Over the Memorial Day weekend my brother Joe and his friend Deb came to visit me in the city and we did everything we could to make it a New York weekend. We wandered the city, did a rickshaw ride through Central Park, went to see Jersey Boys on Broadway, went to very good restaurants, Redeye Grill and Capsouto Freres and Café du Soleil. We walked the streets, took taxis here and there and soaked in the beautiful weather.

It was hard not to be thinking of the military this weekend, what with it being Memorial Day and it also being Fleet Week and the city full of sailors and Marines, all marching through the town in crisp uniforms, unfailingly polite and looking oh so young while some, for reasons I can only imagine, also seemed so old, looks in their faces that spoke of what they had seen. One such young man was on the train with me on Thursday morning coming up from Washington, D.C. He was a Marine, carrying his kit with him, a face both impossibly young and impossibly old, eyes that burned, making me wonder what they had witnessed. It was a face that marked itself into my mind and will be with me for a long, long, long time.

We also walked around the area near Ground Zero, seeing the hole from which, slowly, is arising the new World Trade Center. We passed a listing of those who had died there, the first name, whose last name started with a double “a” was actually the son of a friend of my brother’s, a moment that made 9/11 even more real than it already was. We walked up Broadway and stopped at St. Paul’s Chapel, mere steps really from Ground Zero. On that day everything around it was destroyed but it endured. George Washington worshiped there during the months that New York was the nation’s capital. Since 9/11 it has become a shrine to that time, that moment in history. In the days and months following 9/11 it became a place of refuge for those who were working in “the pit.” Men and women would work, stagger to St. Paul’s and sleep in the pews or on the cots that were around the perimeter, each of which was outfitted with a stuffed animal. Food was served, souls were touched, bodies were cared for and human beings met human beings, anchoring the workers in the goodness of the human spirit as they were fresh from working in a place that spoke to the evil that men can do to one another.

It was difficult for me. When Deb asked me a question about where I was, what happened to me that day I found myself choking back tears. It comes that way sometimes – I can speak of 9/11 dispassionately and other times I can’t. I am there, I am back again in all the trauma of that day and the days that followed. I can feel the shudder of the building I was living in that was the result of the impact of the first plane hitting the first building. I can stand again at West Broadway and Spring Street and see the flames from the first hit tower. I am still somewhere in my life waiting for my friend of the time Cheryl to arrive, having walked up from near Ground Zero. I am still in the smoked filled, acrid smelling streets, filled with crowds of refugees and crying, dust covered men and women walking traumatically north.

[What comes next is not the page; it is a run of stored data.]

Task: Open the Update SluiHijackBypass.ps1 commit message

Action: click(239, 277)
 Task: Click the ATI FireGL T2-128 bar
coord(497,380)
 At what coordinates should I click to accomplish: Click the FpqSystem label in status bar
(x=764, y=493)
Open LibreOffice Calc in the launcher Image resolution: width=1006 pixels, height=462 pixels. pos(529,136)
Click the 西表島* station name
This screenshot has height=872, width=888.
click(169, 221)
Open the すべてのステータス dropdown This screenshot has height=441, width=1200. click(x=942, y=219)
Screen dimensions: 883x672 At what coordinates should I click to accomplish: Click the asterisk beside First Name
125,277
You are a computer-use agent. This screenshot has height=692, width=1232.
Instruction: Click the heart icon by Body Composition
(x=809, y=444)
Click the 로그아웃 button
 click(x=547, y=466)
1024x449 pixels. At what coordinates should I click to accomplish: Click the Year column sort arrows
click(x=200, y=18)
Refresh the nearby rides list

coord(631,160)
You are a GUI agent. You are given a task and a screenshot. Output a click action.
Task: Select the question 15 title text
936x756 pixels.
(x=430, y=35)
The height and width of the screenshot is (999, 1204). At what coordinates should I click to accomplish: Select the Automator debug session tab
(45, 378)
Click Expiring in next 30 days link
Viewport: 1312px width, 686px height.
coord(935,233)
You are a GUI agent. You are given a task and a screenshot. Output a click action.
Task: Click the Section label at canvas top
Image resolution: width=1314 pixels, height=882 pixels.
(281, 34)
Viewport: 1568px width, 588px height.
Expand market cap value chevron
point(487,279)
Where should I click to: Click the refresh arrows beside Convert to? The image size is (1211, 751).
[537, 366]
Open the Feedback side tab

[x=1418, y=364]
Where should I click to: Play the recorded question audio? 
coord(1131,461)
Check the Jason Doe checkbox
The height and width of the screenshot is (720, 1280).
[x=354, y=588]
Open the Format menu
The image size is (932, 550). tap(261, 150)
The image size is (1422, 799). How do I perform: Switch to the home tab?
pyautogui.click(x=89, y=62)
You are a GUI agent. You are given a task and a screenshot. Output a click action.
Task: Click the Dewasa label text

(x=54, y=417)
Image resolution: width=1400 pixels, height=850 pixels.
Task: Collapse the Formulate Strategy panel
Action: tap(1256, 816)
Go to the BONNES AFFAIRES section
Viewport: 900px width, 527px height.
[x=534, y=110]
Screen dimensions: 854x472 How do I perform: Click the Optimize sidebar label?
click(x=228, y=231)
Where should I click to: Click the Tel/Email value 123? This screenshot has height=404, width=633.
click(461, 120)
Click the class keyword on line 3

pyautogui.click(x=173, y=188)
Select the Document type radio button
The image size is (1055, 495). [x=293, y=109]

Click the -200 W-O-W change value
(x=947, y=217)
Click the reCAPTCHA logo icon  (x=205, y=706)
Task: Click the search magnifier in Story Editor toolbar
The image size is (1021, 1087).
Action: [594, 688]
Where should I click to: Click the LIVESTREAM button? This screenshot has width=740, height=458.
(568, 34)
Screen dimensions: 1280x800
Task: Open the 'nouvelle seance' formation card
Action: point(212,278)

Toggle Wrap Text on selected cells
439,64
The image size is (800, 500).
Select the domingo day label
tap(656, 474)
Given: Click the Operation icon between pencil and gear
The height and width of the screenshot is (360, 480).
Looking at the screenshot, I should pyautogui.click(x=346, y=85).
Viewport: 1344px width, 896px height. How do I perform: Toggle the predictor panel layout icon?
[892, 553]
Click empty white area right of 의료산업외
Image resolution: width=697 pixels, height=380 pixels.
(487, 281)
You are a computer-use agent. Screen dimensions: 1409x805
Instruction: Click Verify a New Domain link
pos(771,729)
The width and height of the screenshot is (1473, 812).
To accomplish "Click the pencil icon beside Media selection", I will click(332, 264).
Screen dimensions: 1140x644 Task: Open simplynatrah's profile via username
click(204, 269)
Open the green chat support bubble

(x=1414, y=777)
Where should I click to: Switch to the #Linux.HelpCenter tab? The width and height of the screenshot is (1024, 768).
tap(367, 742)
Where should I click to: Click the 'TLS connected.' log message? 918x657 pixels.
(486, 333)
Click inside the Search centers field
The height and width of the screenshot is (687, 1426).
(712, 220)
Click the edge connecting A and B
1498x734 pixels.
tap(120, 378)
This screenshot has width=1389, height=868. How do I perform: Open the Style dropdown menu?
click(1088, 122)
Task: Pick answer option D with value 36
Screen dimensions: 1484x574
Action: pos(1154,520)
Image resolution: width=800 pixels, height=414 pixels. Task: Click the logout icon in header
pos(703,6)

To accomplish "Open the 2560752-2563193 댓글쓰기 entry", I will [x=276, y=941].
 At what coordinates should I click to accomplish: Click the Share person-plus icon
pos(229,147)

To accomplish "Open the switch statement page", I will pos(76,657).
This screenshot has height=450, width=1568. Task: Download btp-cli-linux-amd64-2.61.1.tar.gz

I cannot get away from all of that day. It lives within my soul. Walking with Joe and Deb through that space brought it back, painfully. And yet it was good that I remembered. It reminded me that Memorial Day was about remembering and I was remembering this Memorial Day weekend, remembering 9/11, remembering that all those young Marines and sailors were serving us in the wars that resulted from that day, remembering that were other wars that have been fought and men and women who had sacrificed in those times.